I ask if Hollywood would allow Galliano back into its orbit, especially as a full-on collaborator. “There were a few celebrities who absolutely did not want to talk about their relationship with Dior or Galliano, and fair enough,” he says. “There were also some people who worked quite closely with him who did not want to see him again. Others agreed to speak with me, but then they said basically nothing. They wanted to appear supportive of him, but they couldn’t give me what I needed, which was to look at the camera and tell the truth.”
I mention that a mentor of mine was one of Galliano’s early collaborators, and is nervous to bring any chaotic energy back into their life. Macdonald nods, his smile wide—he’s been in the eye of that storm for nearly five years, and just emerging from it now.
“His mind is kind of a black box, and I don’t know if he’s ever forgiven himself for what happened,” he says. “I was with him when Kanye had his own [antisemitic] meltdown, and he was shocked by it. Really, really upset. He knows his hateful behavior will be the first line of his obituary. It’s like a tattoo, you know? He carries it around forever. And my sense is that, by talking about it, it’s almost a liberation for him. He wants to get on doing what he’s good at. People can decide for themselves whether to engage in that work.”
I’m curious if Macdonald can move past Galliano’s moments of hate, not just as a Jew but also as an artist whose own storytelling often jams beauty and fear together in the same frame. He is, after all, the man who created How I Live Now, an indie thriller that follows Saoirse Ronan through a nuclear apocalypse and subsequent societal collapse. “It’s funny you ask because, in a way, that movie is so similar to this one!” he exclaims. In both cases, there are ticking bombs that ultimately destroy something beautiful.

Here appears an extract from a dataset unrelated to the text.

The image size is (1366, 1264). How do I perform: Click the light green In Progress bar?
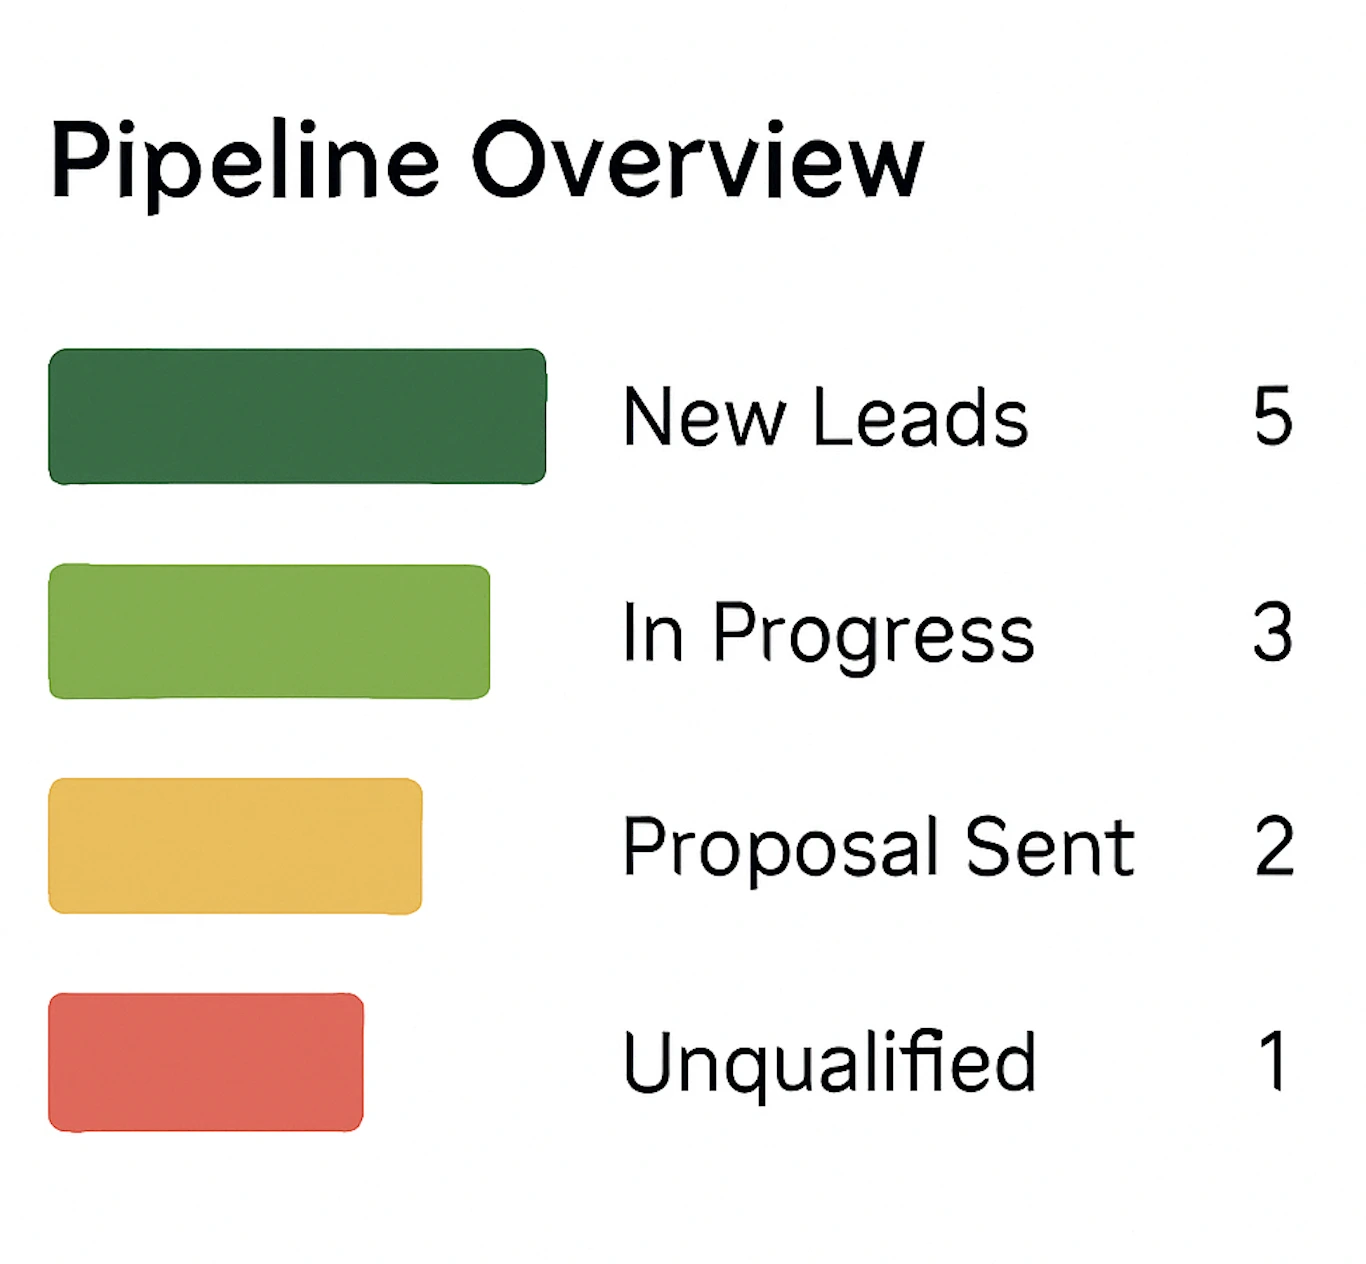(269, 631)
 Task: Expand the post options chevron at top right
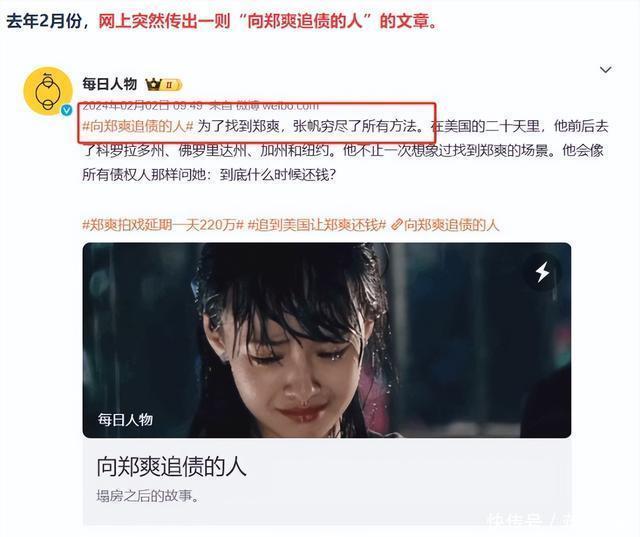coord(605,70)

“You know, I’m still too close to this whole film to process real emotions about it,” he says judiciously. “But would I let John Galliano dress me? I mean, I don’t want to look like a chimney sweep or anything. But honestly, yes, I would love it. I would be so happy if he ever did a suit that I wore. I would welcome another collaboration.”
High & Low: John Galliano is now in theaters in the US and UK.